■ WRITTEN INSTRUCTION: Express all of the lines below as a Markdown table with the columns No. and Line, numbering each row and omitting blank lines.

━━━━━━━━━━━━━━━━━━━━━━━━━━━━━━

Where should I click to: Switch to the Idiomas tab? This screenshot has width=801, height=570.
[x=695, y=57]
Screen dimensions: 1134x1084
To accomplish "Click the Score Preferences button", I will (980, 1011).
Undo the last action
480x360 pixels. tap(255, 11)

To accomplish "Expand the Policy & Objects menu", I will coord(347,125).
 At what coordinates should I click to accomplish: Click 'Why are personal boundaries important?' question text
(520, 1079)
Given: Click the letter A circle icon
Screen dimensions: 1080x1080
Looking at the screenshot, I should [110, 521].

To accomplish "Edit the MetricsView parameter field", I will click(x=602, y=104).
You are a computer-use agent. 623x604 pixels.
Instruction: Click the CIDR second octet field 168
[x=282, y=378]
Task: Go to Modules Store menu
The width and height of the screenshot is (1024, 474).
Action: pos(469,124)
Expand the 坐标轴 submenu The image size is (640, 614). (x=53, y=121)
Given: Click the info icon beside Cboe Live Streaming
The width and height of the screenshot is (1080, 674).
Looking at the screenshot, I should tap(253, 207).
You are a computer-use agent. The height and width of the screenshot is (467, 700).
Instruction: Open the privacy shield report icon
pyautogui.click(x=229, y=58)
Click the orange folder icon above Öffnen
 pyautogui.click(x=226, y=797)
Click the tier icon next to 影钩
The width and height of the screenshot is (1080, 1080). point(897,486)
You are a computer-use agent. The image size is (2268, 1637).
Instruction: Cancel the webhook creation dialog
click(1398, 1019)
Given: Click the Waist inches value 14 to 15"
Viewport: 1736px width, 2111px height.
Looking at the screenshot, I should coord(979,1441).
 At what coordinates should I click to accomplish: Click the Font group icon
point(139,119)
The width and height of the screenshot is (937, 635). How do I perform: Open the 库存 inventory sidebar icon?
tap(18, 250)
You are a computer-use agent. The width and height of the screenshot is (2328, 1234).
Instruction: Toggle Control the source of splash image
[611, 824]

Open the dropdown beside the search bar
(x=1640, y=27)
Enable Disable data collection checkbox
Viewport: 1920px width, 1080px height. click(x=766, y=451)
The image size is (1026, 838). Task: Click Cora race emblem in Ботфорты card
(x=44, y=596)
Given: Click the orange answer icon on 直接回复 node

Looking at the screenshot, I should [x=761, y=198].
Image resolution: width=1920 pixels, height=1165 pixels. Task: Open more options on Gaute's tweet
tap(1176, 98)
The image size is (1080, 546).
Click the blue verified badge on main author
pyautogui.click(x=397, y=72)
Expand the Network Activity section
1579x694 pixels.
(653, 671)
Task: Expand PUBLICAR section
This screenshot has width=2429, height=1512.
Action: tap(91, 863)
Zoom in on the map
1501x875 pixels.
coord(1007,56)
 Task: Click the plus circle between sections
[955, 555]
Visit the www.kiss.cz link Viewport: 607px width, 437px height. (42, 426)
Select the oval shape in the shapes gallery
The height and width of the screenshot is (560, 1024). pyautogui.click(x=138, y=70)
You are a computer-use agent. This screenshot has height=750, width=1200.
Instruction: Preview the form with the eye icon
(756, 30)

━━━━━━━━━━━━━━━━━━━━━━━━━━━━━━

■ ANSWER TO THE PROBLEM:
| No. | Line |
|---|---|
| 1 | Where should I click to: Switch to the Idiomas tab? This screenshot has width=801, height=570. |
| 2 | [x=695, y=57] |
| 3 | Screen dimensions: 1134x1084 |
| 4 | To accomplish "Click the Score Preferences button", I will (980, 1011). |
| 5 | Undo the last action |
| 6 | 480x360 pixels. tap(255, 11) |
| 7 | To accomplish "Expand the Policy & Objects menu", I will coord(347,125). |
| 8 |  At what coordinates should I click to accomplish: Click 'Why are personal boundaries important?' question text |
| 9 | (520, 1079) |
| 10 | Given: Click the letter A circle icon |
| 11 | Screen dimensions: 1080x1080 |
| 12 | Looking at the screenshot, I should [110, 521]. |
| 13 | To accomplish "Edit the MetricsView parameter field", I will click(x=602, y=104). |
| 14 | You are a computer-use agent. 623x604 pixels. |
| 15 | Instruction: Click the CIDR second octet field 168 |
| 16 | [x=282, y=378] |
| 17 | Task: Go to Modules Store menu |
| 18 | The width and height of the screenshot is (1024, 474). |
| 19 | Action: pos(469,124) |
| 20 | Expand the 坐标轴 submenu The image size is (640, 614). (x=53, y=121) |
| 21 | Given: Click the info icon beside Cboe Live Streaming |
| 22 | The width and height of the screenshot is (1080, 674). |
| 23 | Looking at the screenshot, I should tap(253, 207). |
| 24 | You are a computer-use agent. The height and width of the screenshot is (467, 700). |
| 25 | Instruction: Open the privacy shield report icon |
| 26 | pyautogui.click(x=229, y=58) |
| 27 | Click the orange folder icon above Öffnen |
| 28 |  pyautogui.click(x=226, y=797) |
| 29 | Click the tier icon next to 影钩 |
| 30 | The width and height of the screenshot is (1080, 1080). point(897,486) |
| 31 | You are a computer-use agent. The image size is (2268, 1637). |
| 32 | Instruction: Cancel the webhook creation dialog |
| 33 | click(1398, 1019) |
| 34 | Given: Click the Waist inches value 14 to 15" |
| 35 | Viewport: 1736px width, 2111px height. |
| 36 | Looking at the screenshot, I should coord(979,1441). |
| 37 |  At what coordinates should I click to accomplish: Click the Font group icon |
| 38 | point(139,119) |
| 39 | The width and height of the screenshot is (937, 635). How do I perform: Open the 库存 inventory sidebar icon? |
| 40 | tap(18, 250) |
| 41 | You are a computer-use agent. The width and height of the screenshot is (2328, 1234). |
| 42 | Instruction: Toggle Control the source of splash image |
| 43 | [611, 824] |
| 44 | Open the dropdown beside the search bar |
| 45 | (x=1640, y=27) |
| 46 | Enable Disable data collection checkbox |
| 47 | Viewport: 1920px width, 1080px height. click(x=766, y=451) |
| 48 | The image size is (1026, 838). Task: Click Cora race emblem in Ботфорты card |
| 49 | (x=44, y=596) |
| 50 | Given: Click the orange answer icon on 直接回复 node |
| 51 | Looking at the screenshot, I should [x=761, y=198]. |
| 52 | Image resolution: width=1920 pixels, height=1165 pixels. Task: Open more options on Gaute's tweet |
| 53 | tap(1176, 98) |
| 54 | The image size is (1080, 546). |
| 55 | Click the blue verified badge on main author |
| 56 | pyautogui.click(x=397, y=72) |
| 57 | Expand the Network Activity section |
| 58 | 1579x694 pixels. |
| 59 | (653, 671) |
| 60 | Task: Expand PUBLICAR section |
| 61 | This screenshot has width=2429, height=1512. |
| 62 | Action: tap(91, 863) |
| 63 | Zoom in on the map |
| 64 | 1501x875 pixels. |
| 65 | coord(1007,56) |
| 66 |  Task: Click the plus circle between sections |
| 67 | [955, 555] |
| 68 | Visit the www.kiss.cz link Viewport: 607px width, 437px height. (42, 426) |
| 69 | Select the oval shape in the shapes gallery |
| 70 | The height and width of the screenshot is (560, 1024). pyautogui.click(x=138, y=70) |
| 71 | You are a computer-use agent. This screenshot has height=750, width=1200. |
| 72 | Instruction: Preview the form with the eye icon |
| 73 | (756, 30) |